Question: Can someone please decipher while rechecking updated tuple for me in the following:

2019-02-20 10:34:26 UTC:1.2.3.4(17866):user@database:[31391]:ERROR:  deadlock detected
2019-02-20 10:34:26 UTC:1.2.3.4(17866):user@database:[31391]:DETAIL:
    Process 31391 waits for ShareLock on transaction 770573675; blocked by process 25788.
    Process 25788 waits for ShareLock on transaction 770573695; blocked by process 31391.
    Process 31391: update my_table row_to_update set col_to_update = now() from (select id from my_table where col_to_update is null order by id limit $4 for no key update) matched_row_to_update where row_to_update.id = matched_row_to_update.id returning row_to_update.id as id, row_to_update.col_to_update as col_to_update, row_to_update.other_col as other_col
    Process 25788: update my_table set col_to_update=$1 other_col=$2 where id=$3
2019-02-20 10:34:26 UTC:1.2.3.4(17866):user@database:[31391]:HINT:  See server log for query details.
2019-02-20 10:34:26 UTC:1.2.3.4(17866):user@database:[31391]:CONTEXT:  while rechecking updated tuple (36328,33) in relation "my_table"
2019-02-20 10:34:26 UTC:1.2.3.4(17866):user@database:[31391]:STATEMENT:  update my_table row_to_update set col_to_update = now() from (select id from my_table where col_to_update is null order by id limit $4 for no key update) matched_row_to_update where row_to_update.id = matched_row_to_update.id returning row_to_update.id as id, row_to_update.col_to_update as col_to_update, row_to_update.other_col as other_col

I found the it here but couldn't figure it out what exactly is happening there. what is the lock? and how can I debug/resolve it?

To be clear I understand what a deadlock is. I'm asking, based on the error message what is happening, or very simply what the error message means. For example, https://bit.ly/2TaWh6c or https://bit.ly/2Sk0lg0 or https://bit.ly/2E2v9g9 describe different situations with different error message. But I couldn't find anything about the error I'm getting.

Full story:
We have a service (multiple instances working on single DB) which does the following:

Thread #1
1. Fetch some rows from DB to process in transaction #1 (Process 31391).
2. Process fetched rows, update them.
3. Save all processed/updated rows back to DB in transaction #2 (Process 25788).

Thread #2.
1. Periodically check rows in DB which are in process mode for too long and release them by checking and setting col_to_update to null in transaction #3 (since we're using JPA/Hibernate, effectively the query is the same as Process 25788).

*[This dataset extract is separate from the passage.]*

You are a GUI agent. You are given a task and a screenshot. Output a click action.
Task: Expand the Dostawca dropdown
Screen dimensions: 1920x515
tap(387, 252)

Previously we had deadlock errors with the message: while updating tuple (xxx,xxx) in relation my_table between two transactions with the same query (query of Process 31391). We managed to solve it by adding order by id for no key update.

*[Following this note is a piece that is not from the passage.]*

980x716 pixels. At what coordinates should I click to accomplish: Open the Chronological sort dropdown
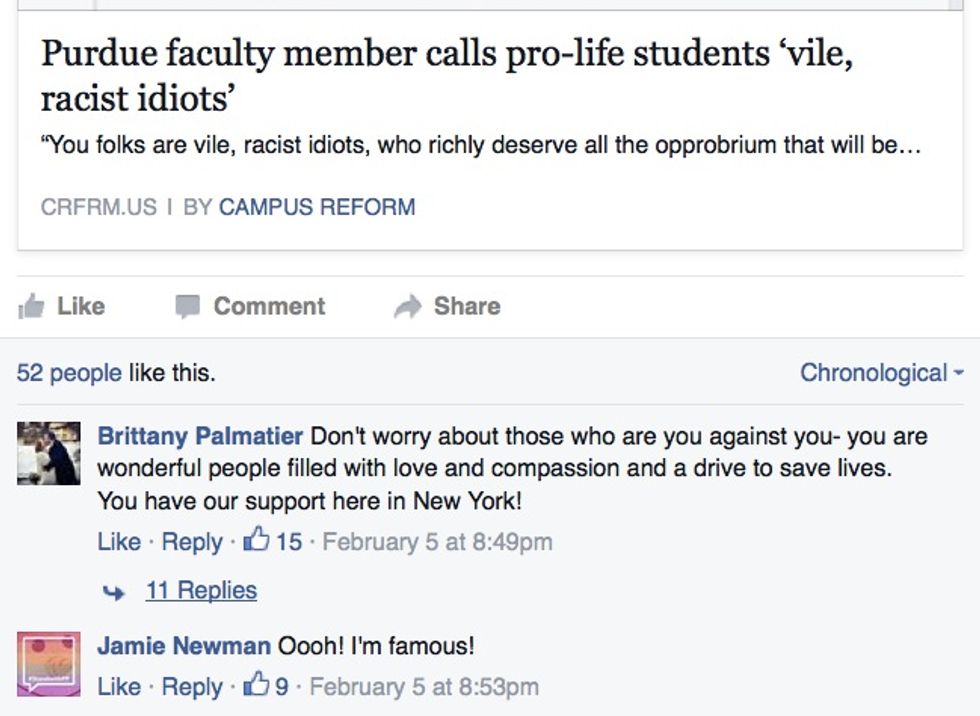881,373
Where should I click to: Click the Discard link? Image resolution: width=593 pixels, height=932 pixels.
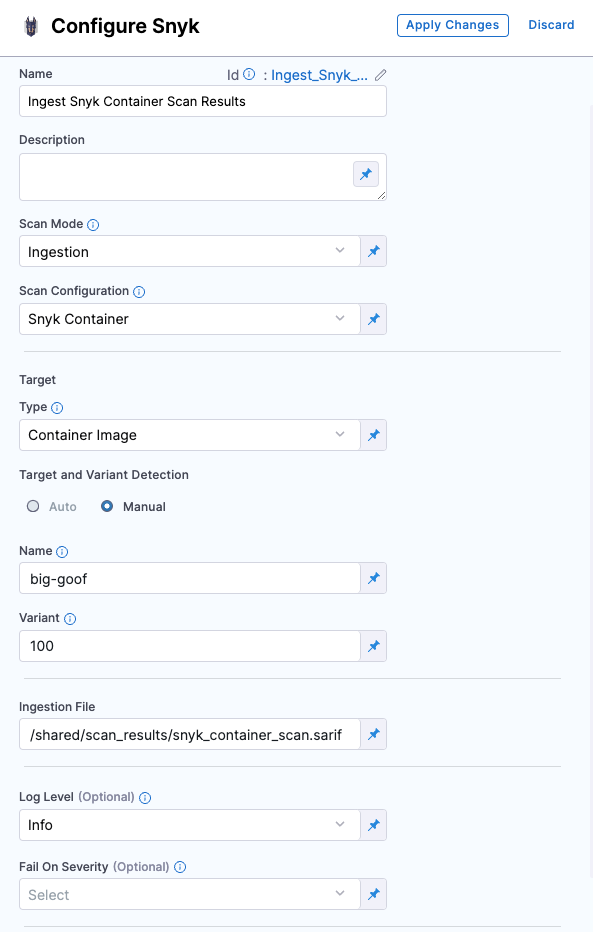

Now we're getting the deadlock above which I don't understand. Even an answer to the following question would help: what's the difference between updating tuple and rechecking updated tuple?

Best Answer

Even an answer to the following question would help: what's the difference between updating tuple and rechecking updated tuple?

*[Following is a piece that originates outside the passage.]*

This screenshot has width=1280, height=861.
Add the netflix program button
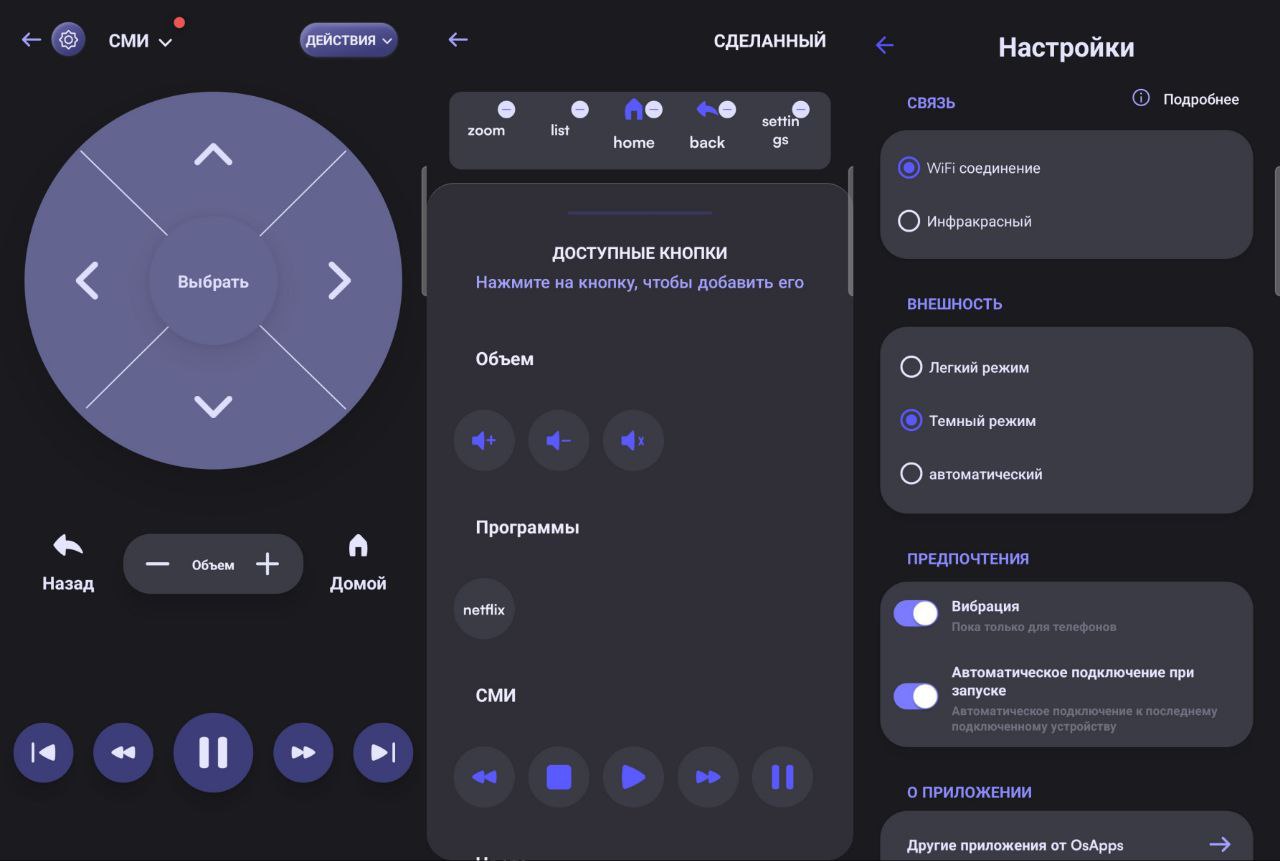coord(484,609)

I will take you up on this part. When PostgreSQL finds a row that meets the WHERE clause to be updated, but that tuple has already been modified by a not-yet-committed transaction, it will wait for that transaction to commit and then recheck that the new version of the row still meets the WHERE clause.

So 31391 was wanting to update a tuple that 25788 had already updated (presumably in a prior statement in 25788's transaction), and was waiting for 25788 to finish so it could recheck that it still wanted to update it.

25788 was waiting or 31391 to finish, but we don't know why it was waiting for as it didn't log a CONTEXT line.

Can you tell if 25788 was implementing the 3rd step of thread #1, or is it implementing thread #2?

Does your thread #2 issue its 25788-like query each in its own transaction?